» Goal of the exercise
Begin at the line holding "Where should I" and set down exactly each line through the last one below, omitting pictures. Include nothing else.

### Materials provided

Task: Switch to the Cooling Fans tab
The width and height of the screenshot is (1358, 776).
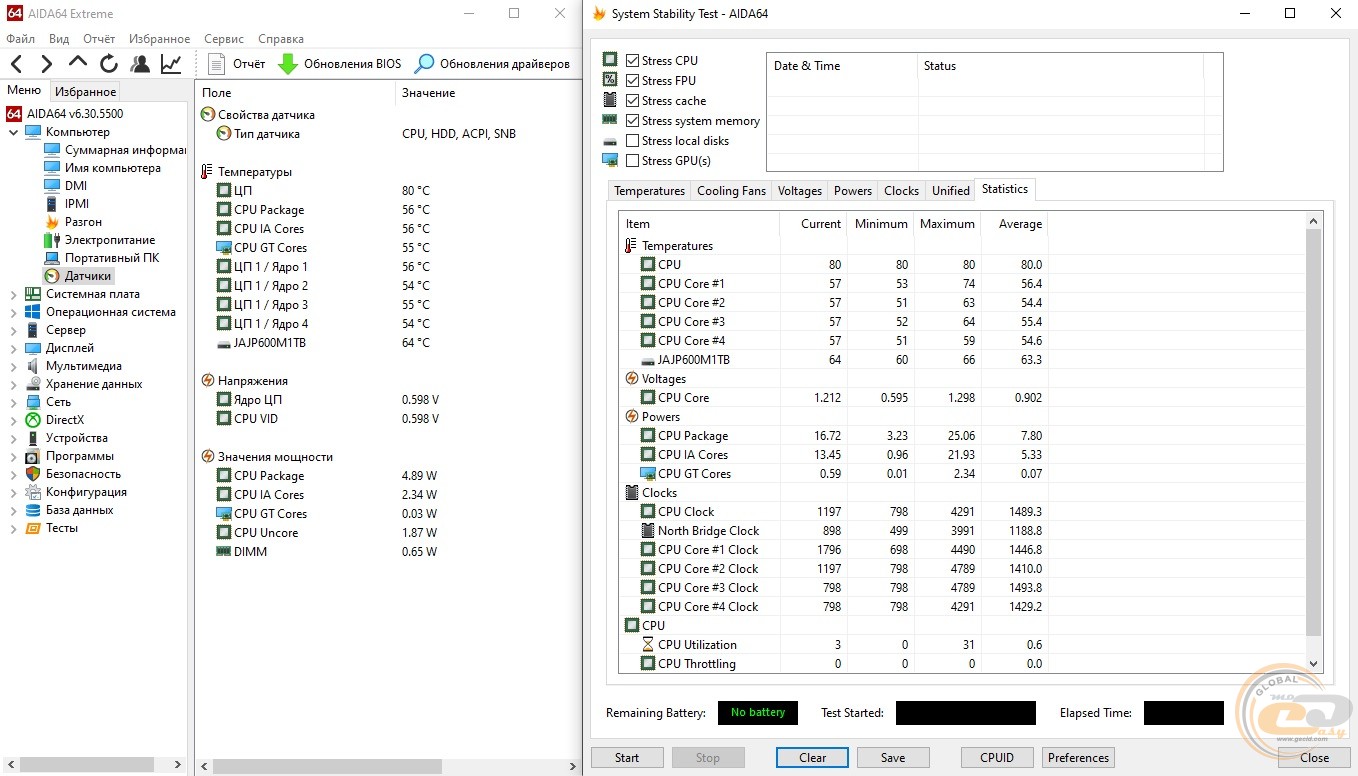Action: pos(731,191)
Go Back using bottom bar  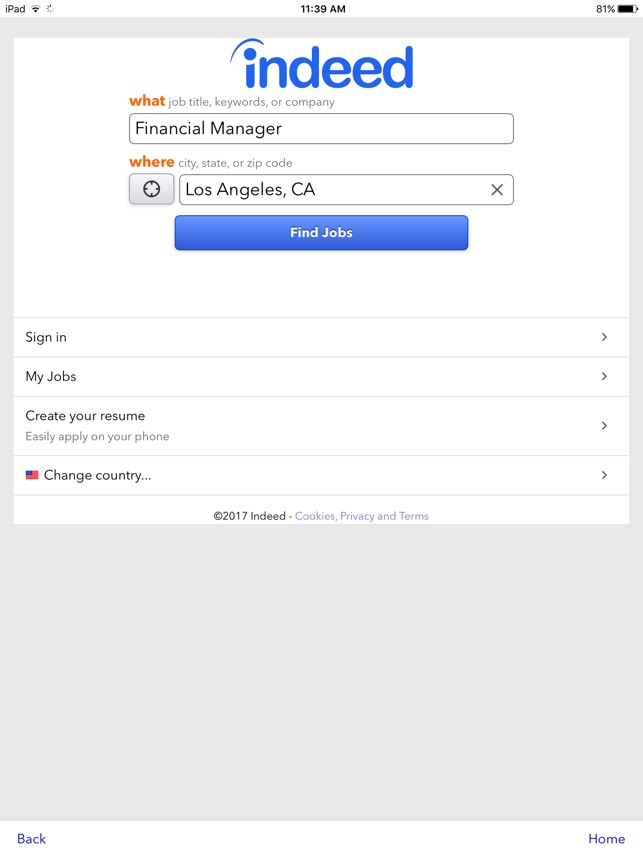31,839
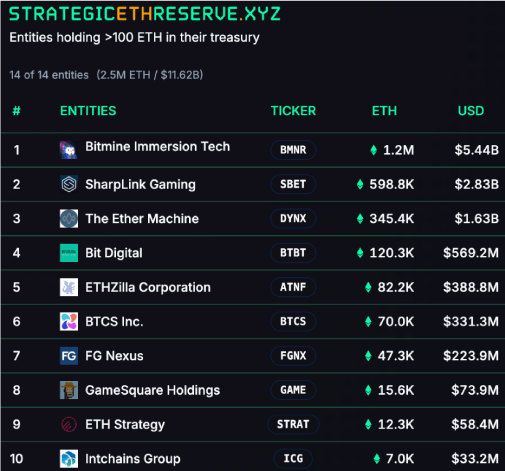Viewport: 505px width, 471px height.
Task: Sort by the ETH column header
Action: coord(384,111)
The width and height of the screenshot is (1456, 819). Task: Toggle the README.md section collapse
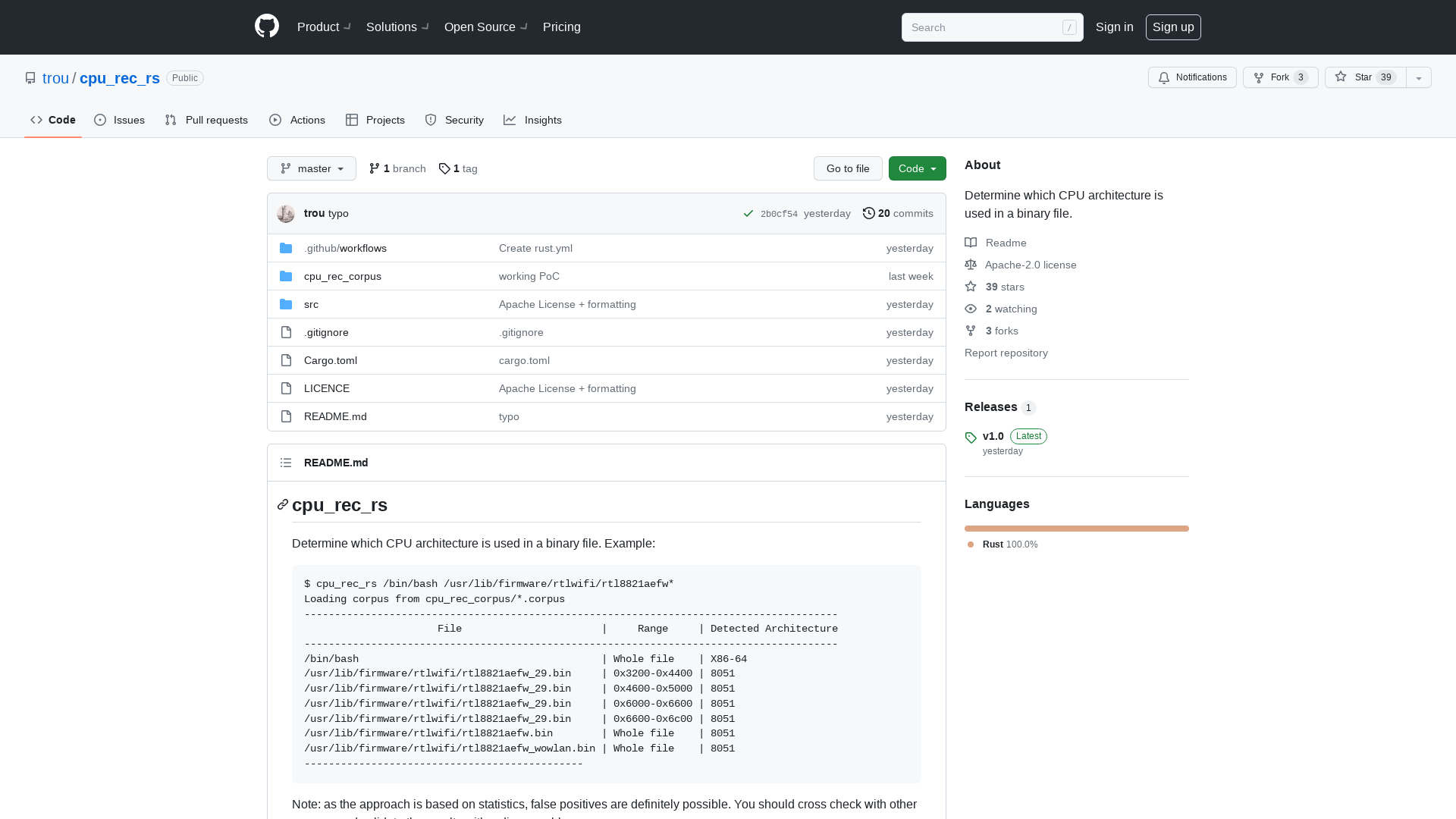pos(285,462)
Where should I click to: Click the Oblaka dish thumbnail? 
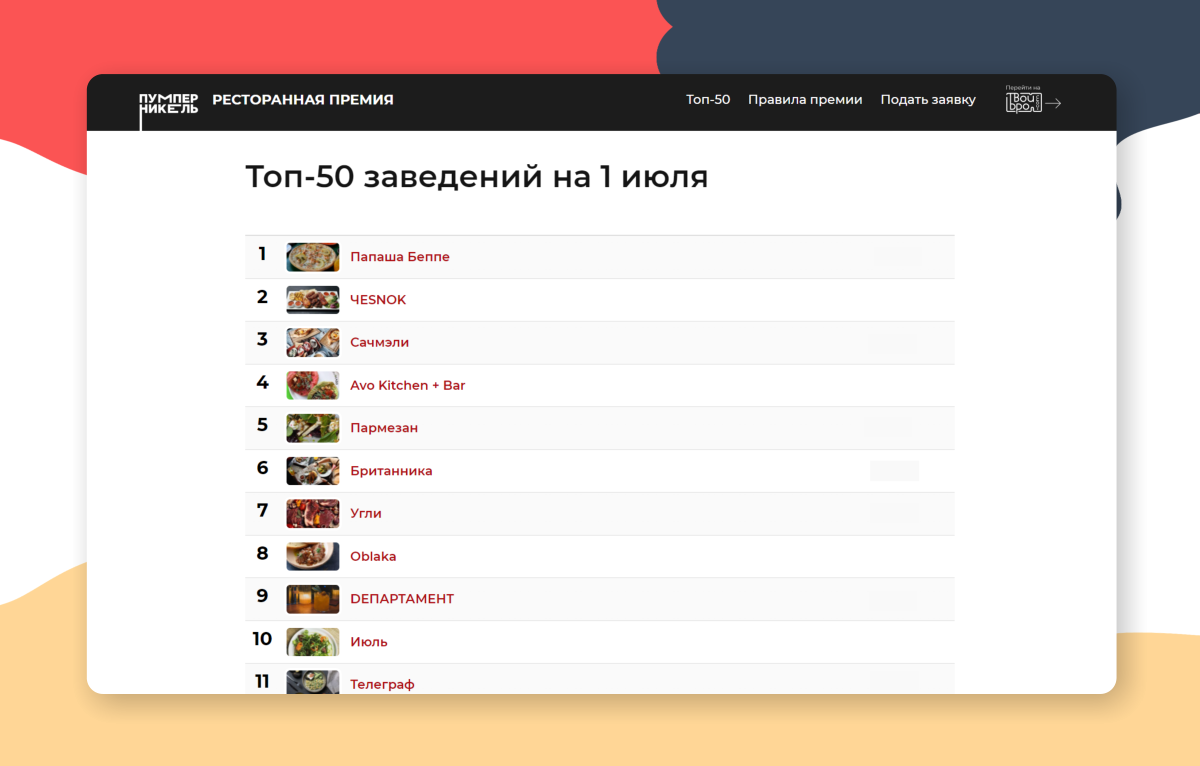click(312, 556)
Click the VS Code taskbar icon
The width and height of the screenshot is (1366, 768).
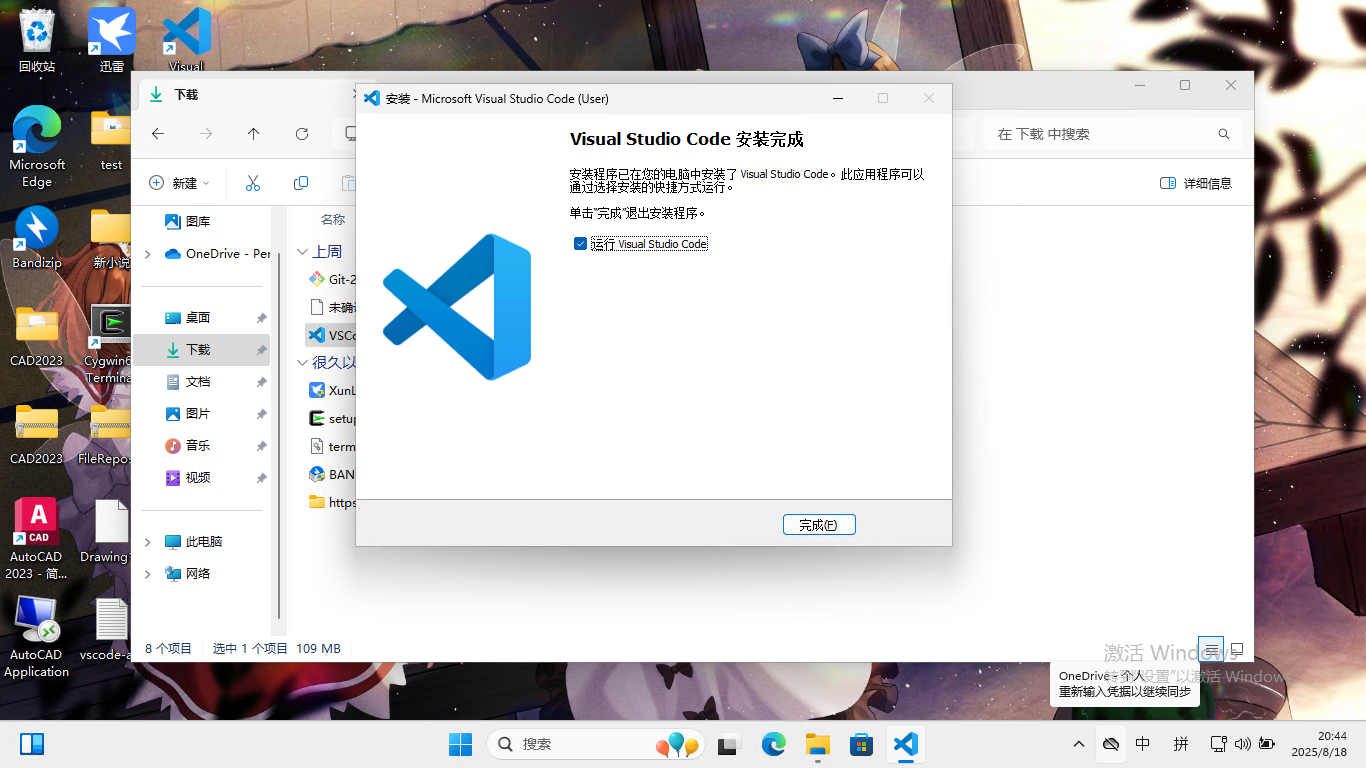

######

» Expected output
Where should I click to: Click the Oblaka dish thumbnail? 
click(312, 556)
Click the VS Code taskbar icon
The width and height of the screenshot is (1366, 768).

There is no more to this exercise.